A psychologically healthy workplace is one that supports employee mental health, ensuring they feel secure, supported and able to fulfill their work responsibilities without feeling overly stressed or overwhelmed. Like most HR initiatives, it’s important to benchmark before taking actions.
When assessing the psychological health of your workplace, look beyond your own data for warning signs, UBC professor of rehabilitation counseling psychology Dr Izabela Schultz said. Managers, coworkers and even financial officers might have access to information that is relevant.
Increased insurance costs due to increasing disability claims, increased absenteeism, or decreased productivity could all be indicators of underlying problems.
“This is where an integrated approach rather than siloes working in isolation can be effective,” Schultz, who will be speaking at this month's Psychologically Health Workplaces Conference in Vancouver, said. “Financial executives are not as aware of interpersonal issues, but may be aware of negative financial outcomes but don’t know where they come from.”
If you’re seeing managers spending more time managing personal conflicts or staff morale, it’s likely that there are other factors at work. Managers who have to cope with a lot of labour relations and performance issues can’t focus on improving their team’s productivity and efficiency.
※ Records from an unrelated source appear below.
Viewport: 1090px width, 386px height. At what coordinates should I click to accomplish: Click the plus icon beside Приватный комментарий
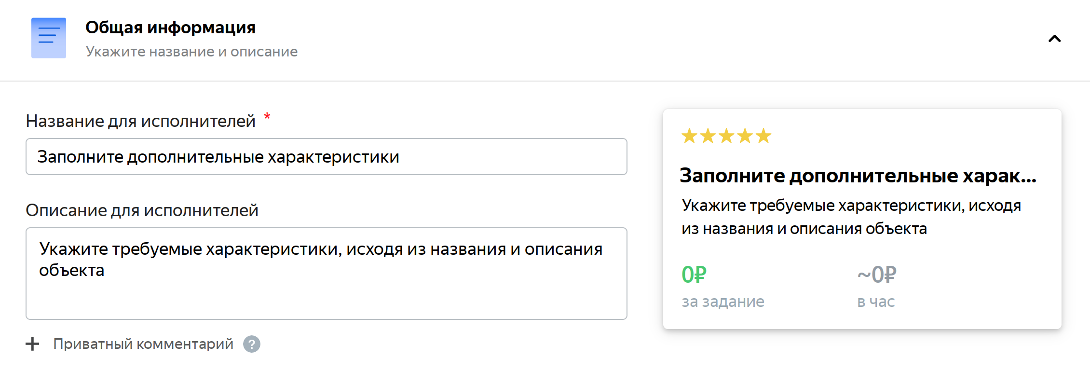pyautogui.click(x=32, y=344)
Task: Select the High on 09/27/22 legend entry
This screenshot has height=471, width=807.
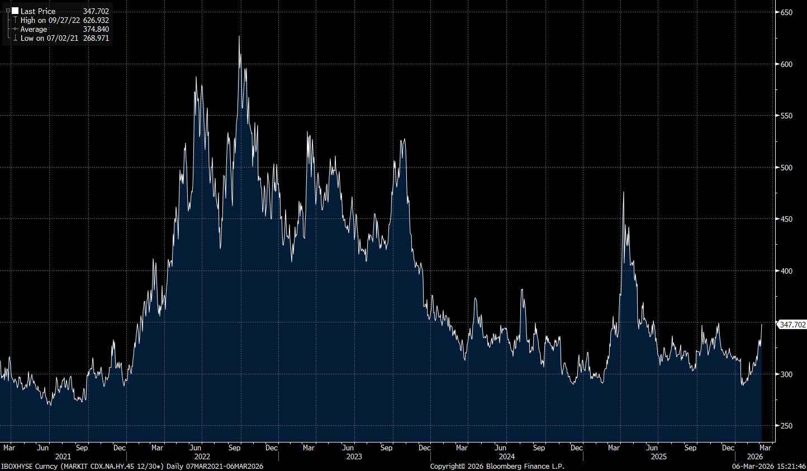Action: [x=50, y=20]
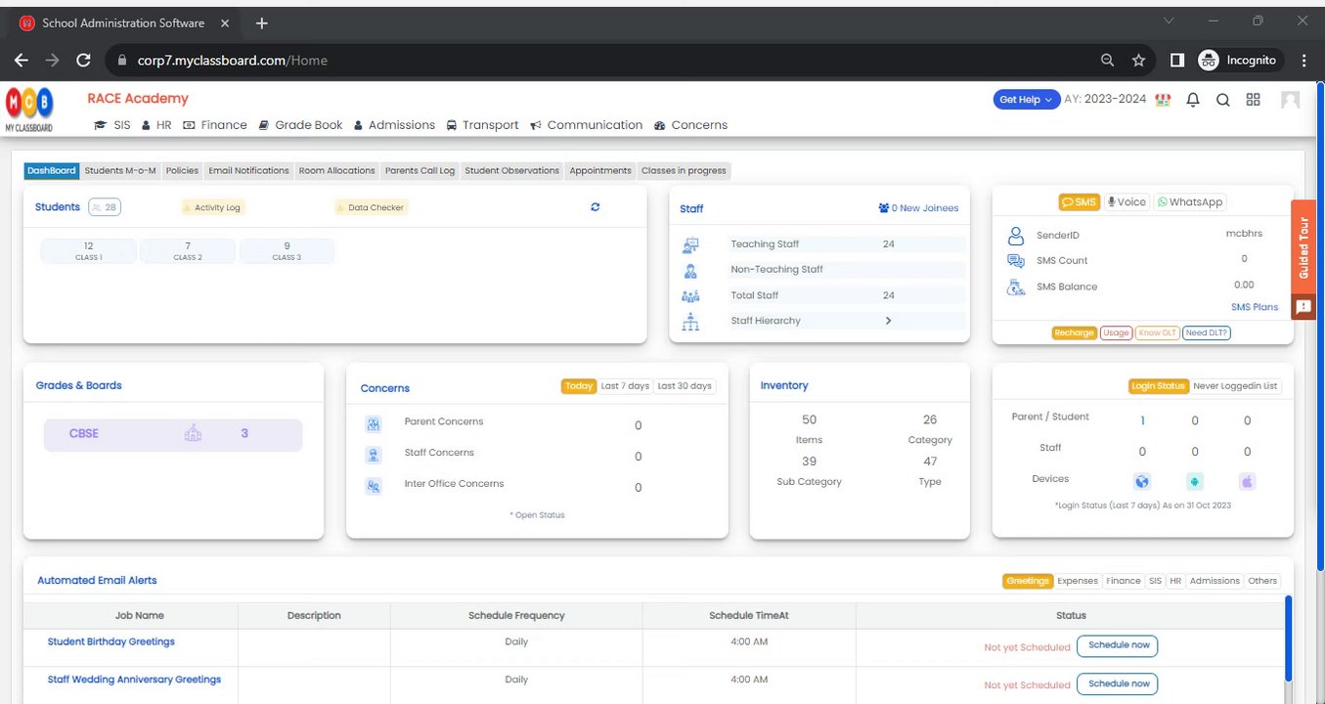Click Schedule now for Student Birthday Greetings
The image size is (1325, 704).
point(1117,646)
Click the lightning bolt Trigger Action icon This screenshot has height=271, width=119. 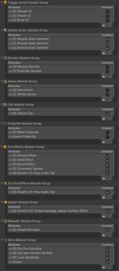pos(5,2)
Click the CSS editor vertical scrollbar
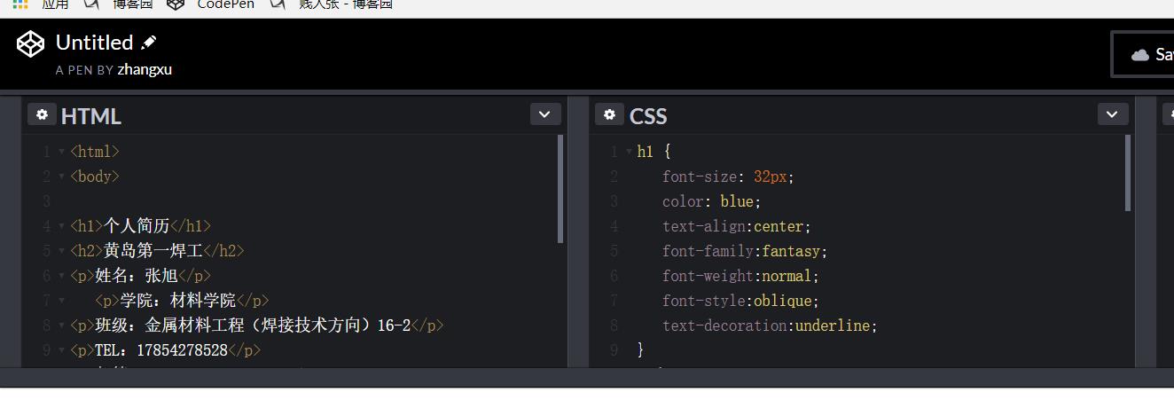1174x400 pixels. click(x=1128, y=173)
“When we see incidents of bad behaviour that are affecting people and those issues not being addressed, that’s one sure sign of a psychologically unhealthy workplace. Healthy workplaces ensure there are mechanisms for people to address incidents that affect them,” Proactive ReSolutions founding director Richard Hart said.
Some indicators could also be the causes of stress-related problems in the workplace. For example, if some employees are consistently late, it’s often a good indication that they are not happy. However, if their tardiness is never addressed in the workplace then their coworkers may feel resentful about picking up the slack, which then makes them feel less connected and satisfied at work. Ensure your organization has processes in place for addressing issues, and that these policies are being applied consistently.
Hart also suggested training employees on how to address incidents that affect them. Offer scripts for bringing up concerns with coworkers, and ensure they understand the process for escalating a complaint if they cannot solve the problem on their own.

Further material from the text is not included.